[Screenshot grounding data]
►
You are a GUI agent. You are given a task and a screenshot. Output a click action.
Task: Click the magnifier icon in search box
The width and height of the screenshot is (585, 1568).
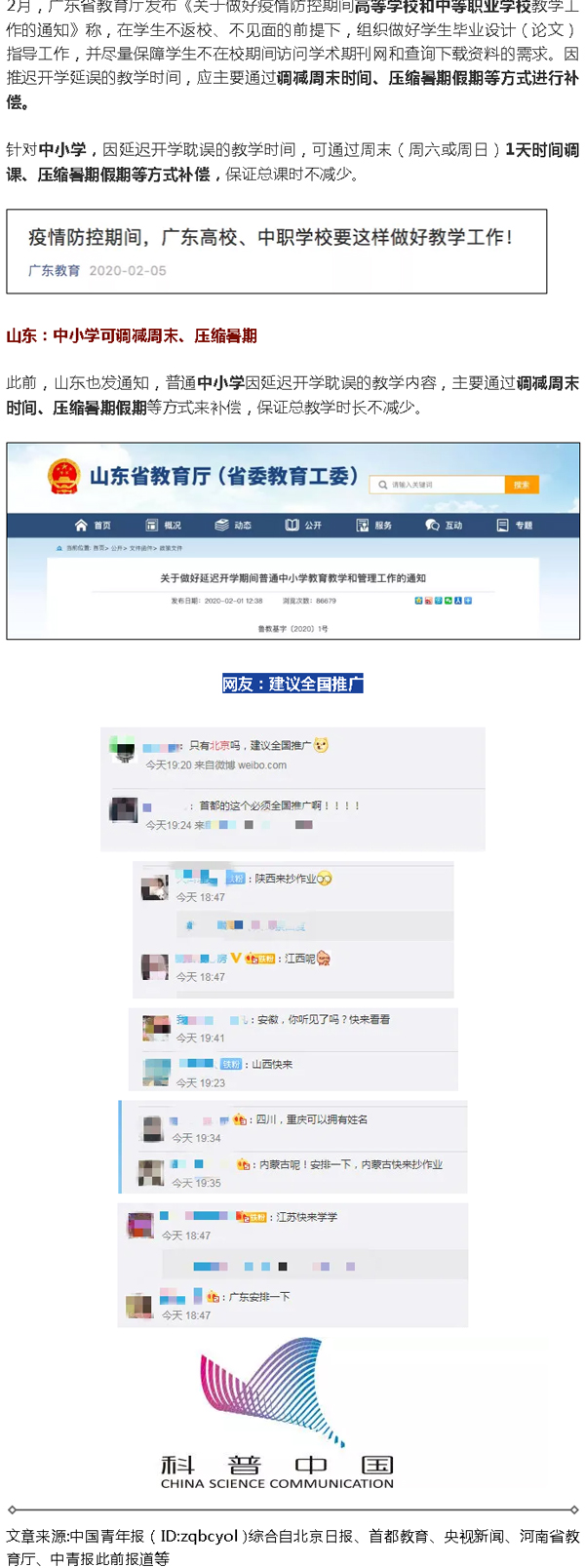[x=383, y=485]
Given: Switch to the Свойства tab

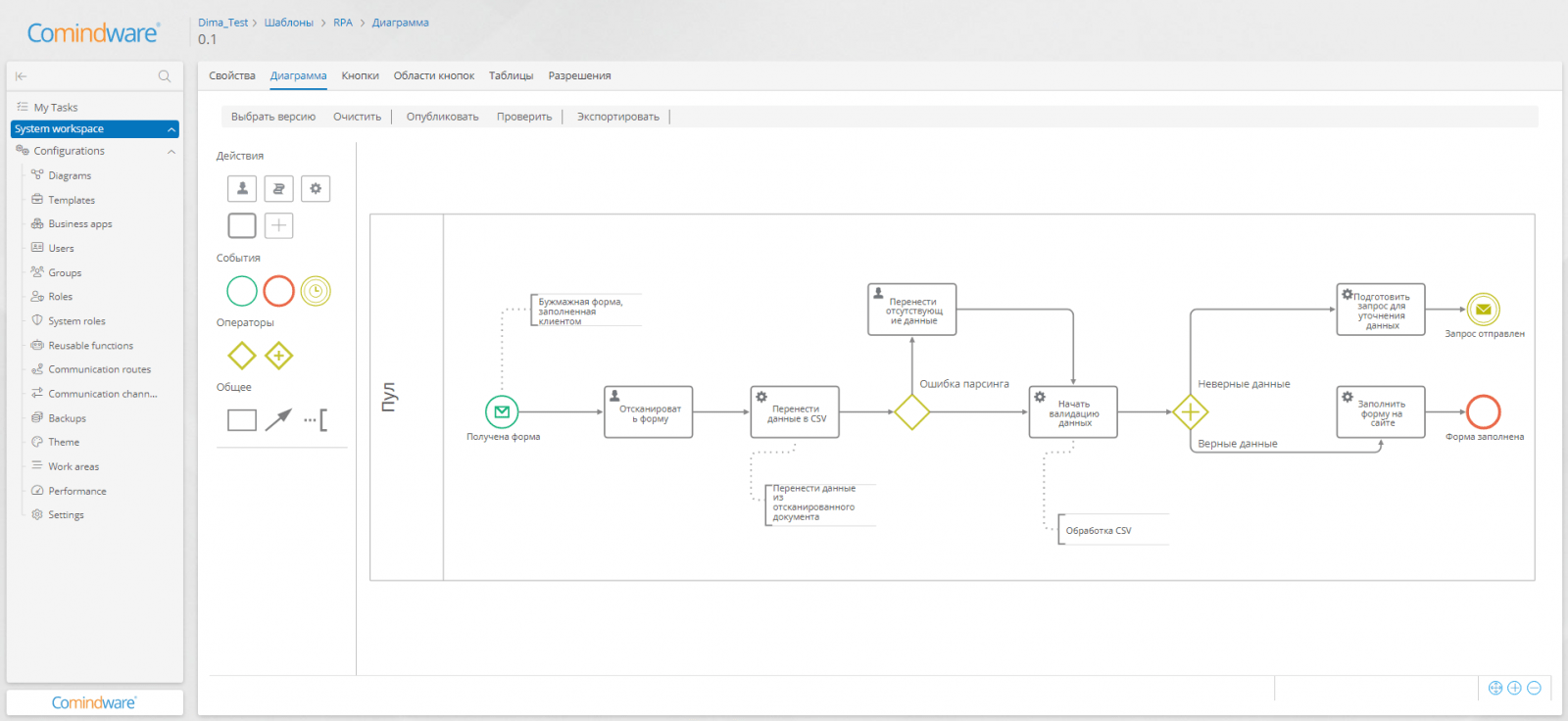Looking at the screenshot, I should point(232,75).
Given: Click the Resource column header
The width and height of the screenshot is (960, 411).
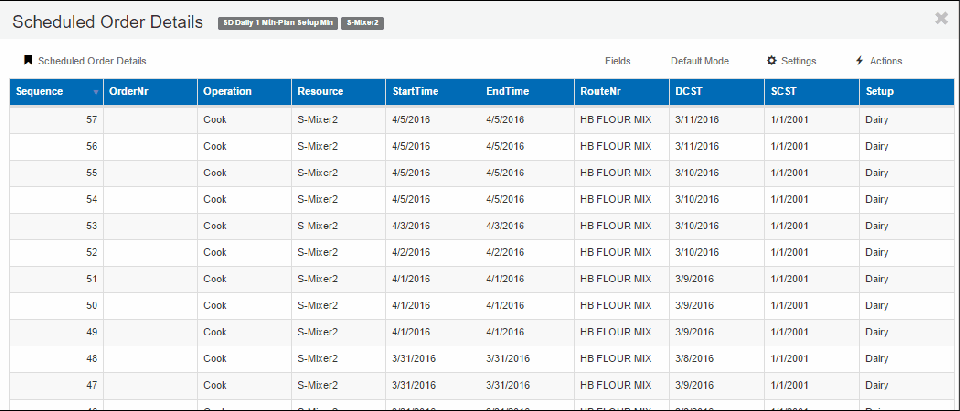Looking at the screenshot, I should point(320,92).
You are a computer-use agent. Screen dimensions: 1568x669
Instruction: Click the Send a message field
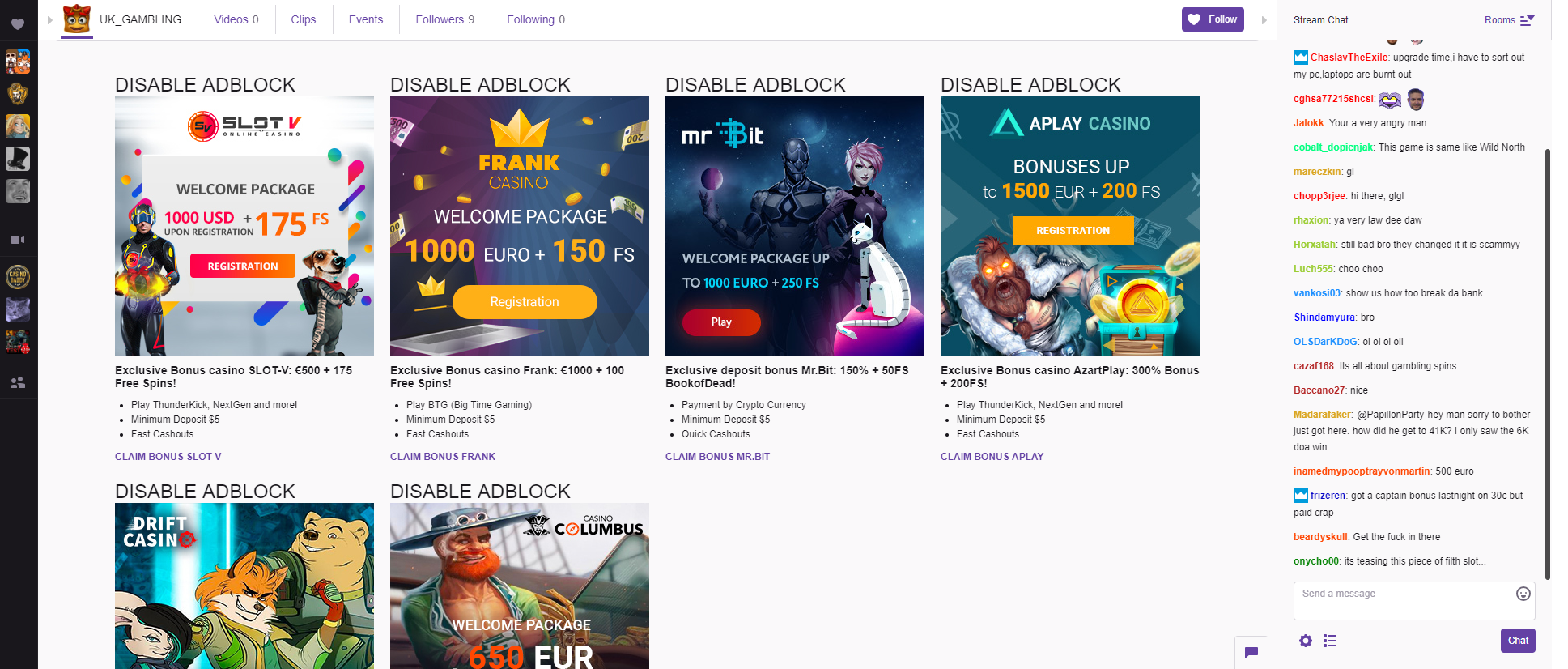click(x=1413, y=601)
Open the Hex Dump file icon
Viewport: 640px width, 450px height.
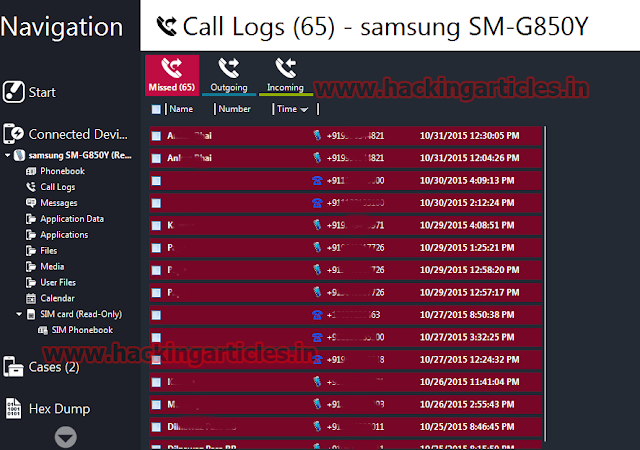coord(13,408)
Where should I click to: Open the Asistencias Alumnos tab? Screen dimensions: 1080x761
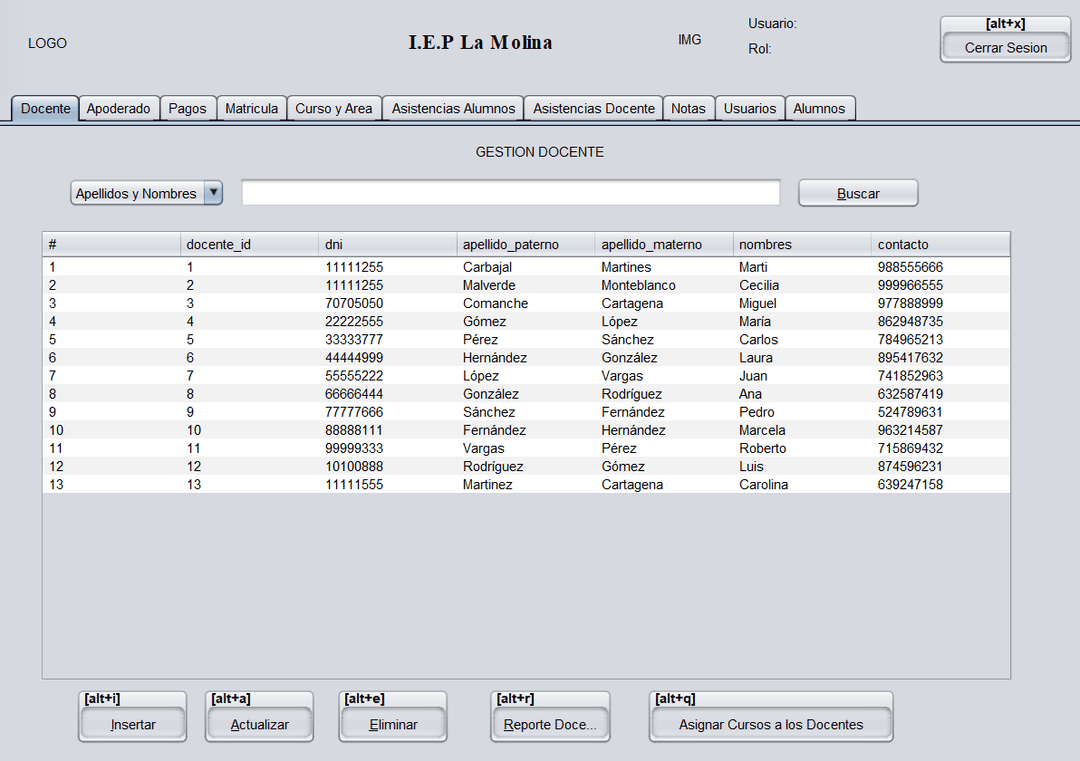(x=452, y=108)
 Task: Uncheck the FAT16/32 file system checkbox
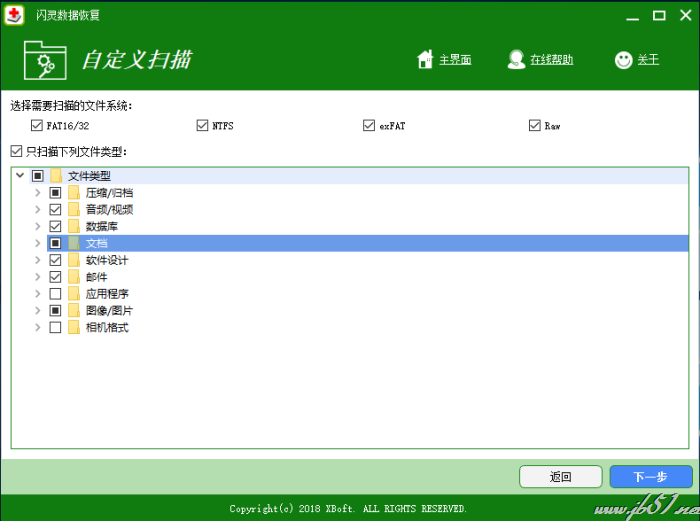(37, 126)
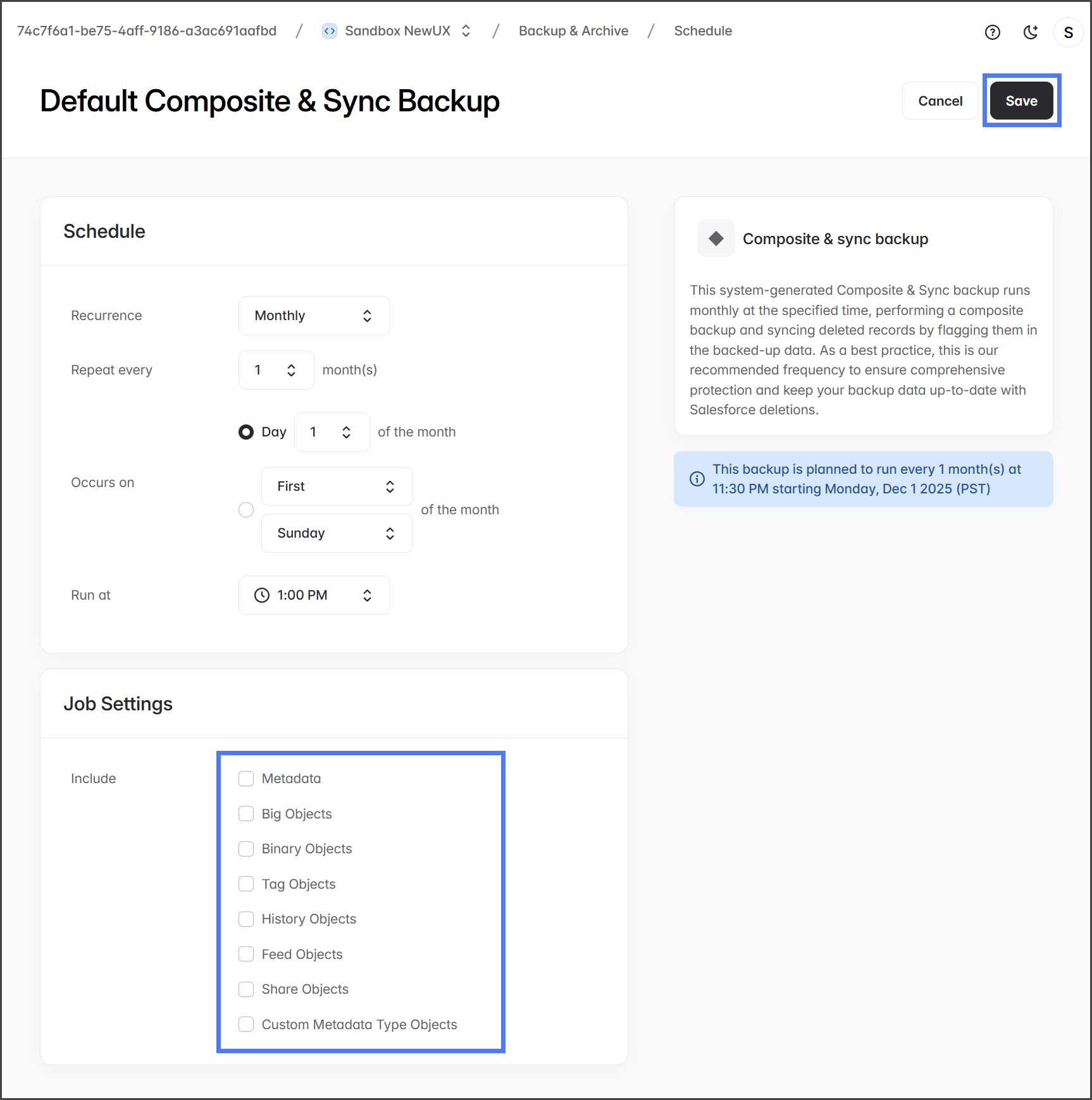This screenshot has height=1100, width=1092.
Task: Cancel editing the backup schedule
Action: [x=940, y=101]
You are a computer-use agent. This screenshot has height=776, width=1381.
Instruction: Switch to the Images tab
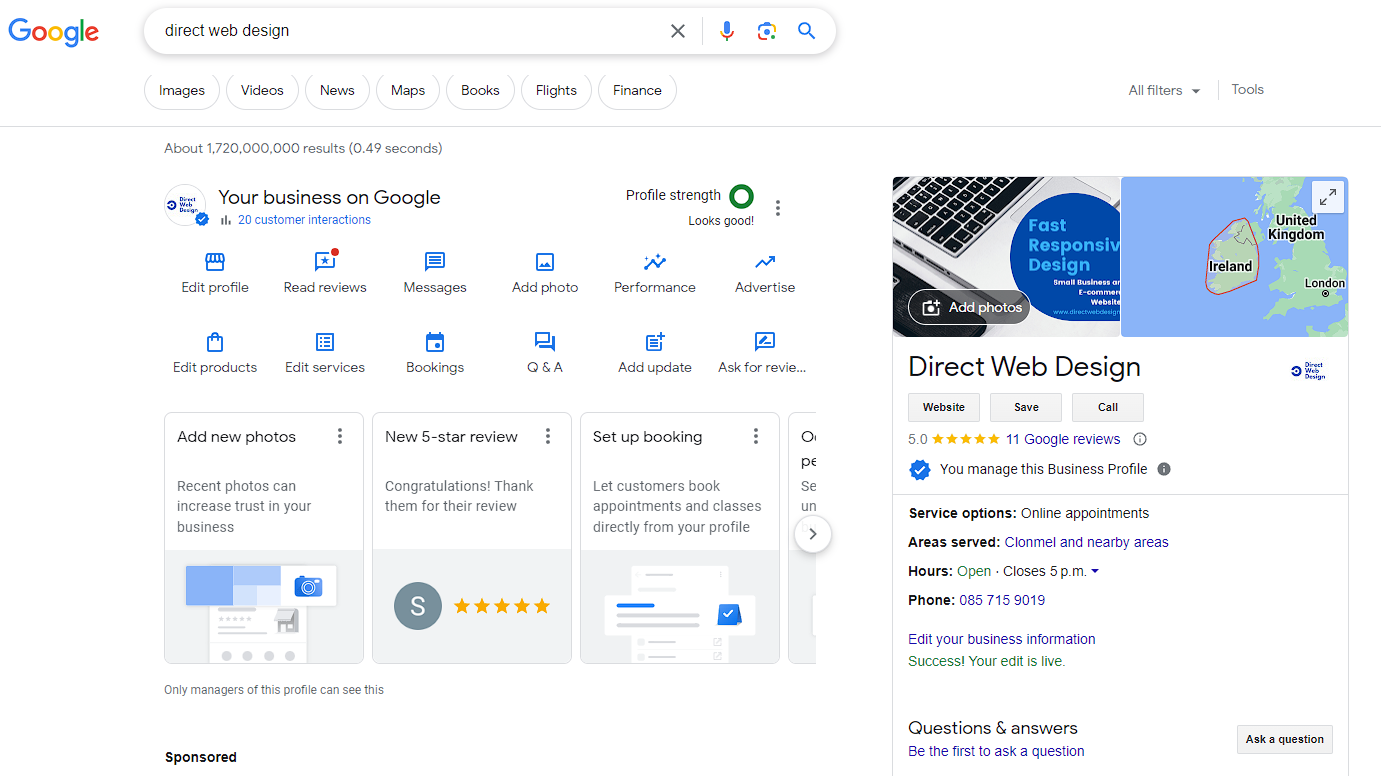coord(182,90)
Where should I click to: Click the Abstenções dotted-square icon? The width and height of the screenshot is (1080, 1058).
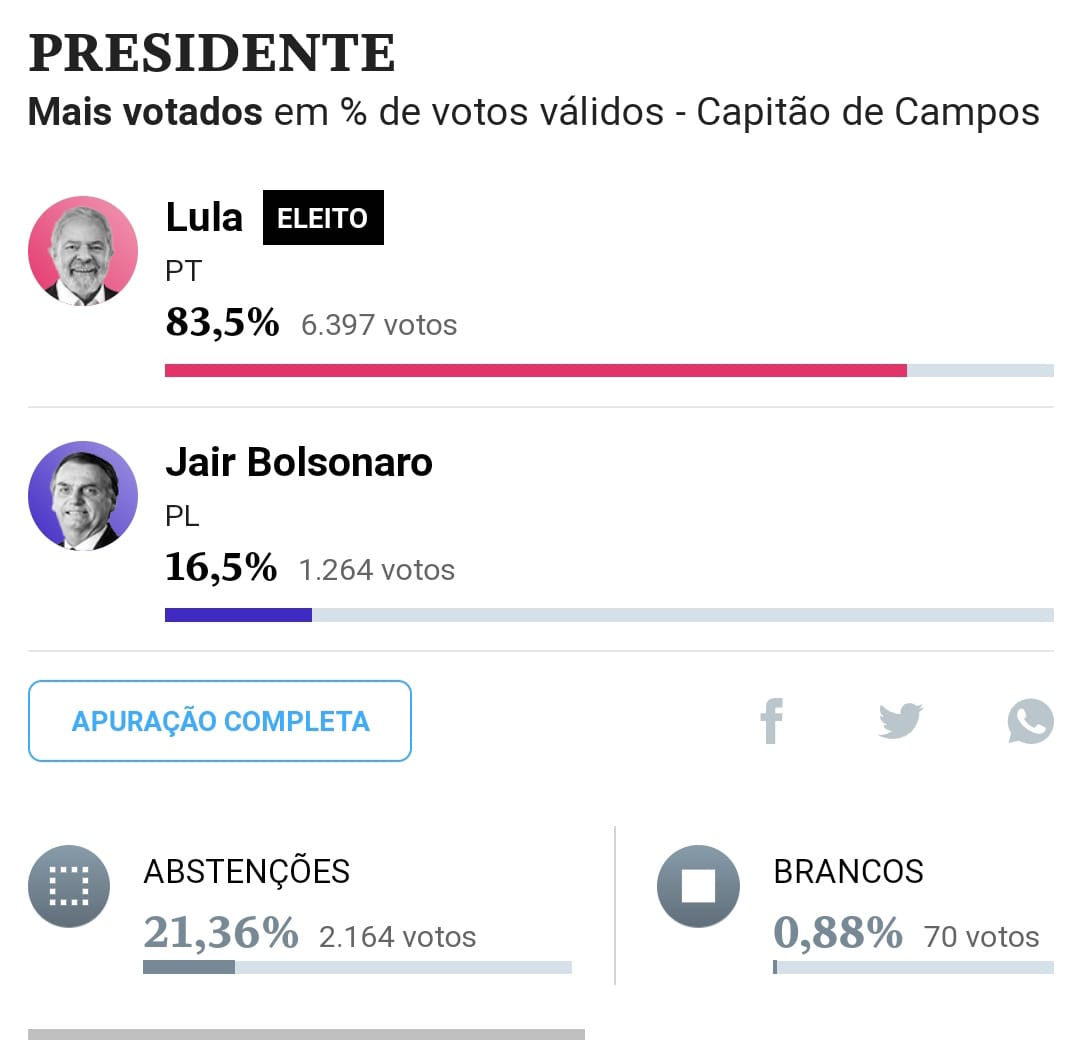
◄
--- ACTIVITY ---
Your task is to copy each line of the entries that includes the word "icon".

--- RESPONSE ---
Task: Click the magnifier icon in search box
Open the Hex Dump file icon
Where should I click to: Click the Abstenções dotted-square icon? The width and height of the screenshot is (1080, 1058).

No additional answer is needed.